• [OBJECTIVE]: Reproduce word for word every line from the one with "The height and width of the screenshot is (414, 1676)." to the one with "pos(1380,60)", counting both of those lines.

* Start *

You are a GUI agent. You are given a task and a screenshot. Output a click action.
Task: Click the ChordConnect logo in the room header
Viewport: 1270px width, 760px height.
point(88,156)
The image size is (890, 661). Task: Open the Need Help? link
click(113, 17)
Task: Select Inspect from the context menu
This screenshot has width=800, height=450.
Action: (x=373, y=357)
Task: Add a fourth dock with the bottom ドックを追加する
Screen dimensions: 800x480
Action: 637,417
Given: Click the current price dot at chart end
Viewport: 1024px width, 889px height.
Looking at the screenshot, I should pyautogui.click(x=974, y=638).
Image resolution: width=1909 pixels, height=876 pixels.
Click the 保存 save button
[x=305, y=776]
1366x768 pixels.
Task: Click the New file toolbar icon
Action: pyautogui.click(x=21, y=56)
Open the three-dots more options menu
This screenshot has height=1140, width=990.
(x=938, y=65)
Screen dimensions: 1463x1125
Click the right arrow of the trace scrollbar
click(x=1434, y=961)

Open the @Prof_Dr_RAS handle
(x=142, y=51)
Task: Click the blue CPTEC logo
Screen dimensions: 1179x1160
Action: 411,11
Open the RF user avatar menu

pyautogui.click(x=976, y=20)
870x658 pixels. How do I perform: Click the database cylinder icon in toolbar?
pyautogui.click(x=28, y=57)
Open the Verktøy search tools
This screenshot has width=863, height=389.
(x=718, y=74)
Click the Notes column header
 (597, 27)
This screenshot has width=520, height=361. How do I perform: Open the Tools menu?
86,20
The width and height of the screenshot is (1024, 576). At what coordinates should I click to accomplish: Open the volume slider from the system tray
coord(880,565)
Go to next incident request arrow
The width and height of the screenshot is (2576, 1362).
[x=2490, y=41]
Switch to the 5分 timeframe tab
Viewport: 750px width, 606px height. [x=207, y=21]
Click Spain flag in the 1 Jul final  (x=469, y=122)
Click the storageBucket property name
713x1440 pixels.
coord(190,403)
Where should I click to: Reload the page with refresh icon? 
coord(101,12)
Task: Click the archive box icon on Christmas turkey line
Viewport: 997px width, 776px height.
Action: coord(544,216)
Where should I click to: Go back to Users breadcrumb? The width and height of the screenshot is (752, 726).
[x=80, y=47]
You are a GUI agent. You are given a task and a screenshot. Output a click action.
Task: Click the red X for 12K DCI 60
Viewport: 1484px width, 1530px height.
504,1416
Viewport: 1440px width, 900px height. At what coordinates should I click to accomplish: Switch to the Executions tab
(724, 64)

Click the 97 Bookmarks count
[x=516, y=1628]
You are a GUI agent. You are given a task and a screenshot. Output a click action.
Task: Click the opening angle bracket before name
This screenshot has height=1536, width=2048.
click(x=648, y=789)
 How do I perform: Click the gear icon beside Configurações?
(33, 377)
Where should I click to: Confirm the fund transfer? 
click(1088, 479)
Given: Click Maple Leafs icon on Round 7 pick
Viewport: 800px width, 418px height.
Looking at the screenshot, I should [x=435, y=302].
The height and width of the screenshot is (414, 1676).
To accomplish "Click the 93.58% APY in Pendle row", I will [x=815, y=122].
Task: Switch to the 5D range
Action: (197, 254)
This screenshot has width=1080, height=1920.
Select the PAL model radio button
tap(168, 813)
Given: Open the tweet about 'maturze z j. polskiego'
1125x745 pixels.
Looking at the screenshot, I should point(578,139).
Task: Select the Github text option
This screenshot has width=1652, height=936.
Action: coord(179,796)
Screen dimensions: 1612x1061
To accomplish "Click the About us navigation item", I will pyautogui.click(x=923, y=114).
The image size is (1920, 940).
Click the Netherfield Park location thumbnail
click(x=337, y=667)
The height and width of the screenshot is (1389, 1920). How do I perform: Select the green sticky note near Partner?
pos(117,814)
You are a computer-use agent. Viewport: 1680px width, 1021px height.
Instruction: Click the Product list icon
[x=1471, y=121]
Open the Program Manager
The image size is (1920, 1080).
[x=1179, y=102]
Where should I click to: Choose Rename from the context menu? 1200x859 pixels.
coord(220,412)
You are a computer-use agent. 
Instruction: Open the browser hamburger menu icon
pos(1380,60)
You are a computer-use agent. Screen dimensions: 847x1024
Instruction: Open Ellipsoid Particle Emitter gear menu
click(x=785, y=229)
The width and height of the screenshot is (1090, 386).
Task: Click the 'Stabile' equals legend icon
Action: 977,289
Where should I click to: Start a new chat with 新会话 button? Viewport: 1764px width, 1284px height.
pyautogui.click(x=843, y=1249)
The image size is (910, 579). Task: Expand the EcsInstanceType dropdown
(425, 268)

* End *

• [WRITTEN RESPONSE]:
The height and width of the screenshot is (414, 1676).
To accomplish "Click the 93.58% APY in Pendle row", I will [x=815, y=122].
Task: Switch to the 5D range
Action: (197, 254)
This screenshot has width=1080, height=1920.
Select the PAL model radio button
tap(168, 813)
Given: Open the tweet about 'maturze z j. polskiego'
1125x745 pixels.
Looking at the screenshot, I should point(578,139).
Task: Select the Github text option
This screenshot has width=1652, height=936.
Action: coord(179,796)
Screen dimensions: 1612x1061
To accomplish "Click the About us navigation item", I will pyautogui.click(x=923, y=114).
The image size is (1920, 940).
Click the Netherfield Park location thumbnail
click(x=337, y=667)
The height and width of the screenshot is (1389, 1920). How do I perform: Select the green sticky note near Partner?
pos(117,814)
You are a computer-use agent. Viewport: 1680px width, 1021px height.
Instruction: Click the Product list icon
[x=1471, y=121]
Open the Program Manager
The image size is (1920, 1080).
[x=1179, y=102]
Where should I click to: Choose Rename from the context menu? 1200x859 pixels.
coord(220,412)
You are a computer-use agent. 
Instruction: Open the browser hamburger menu icon
pos(1380,60)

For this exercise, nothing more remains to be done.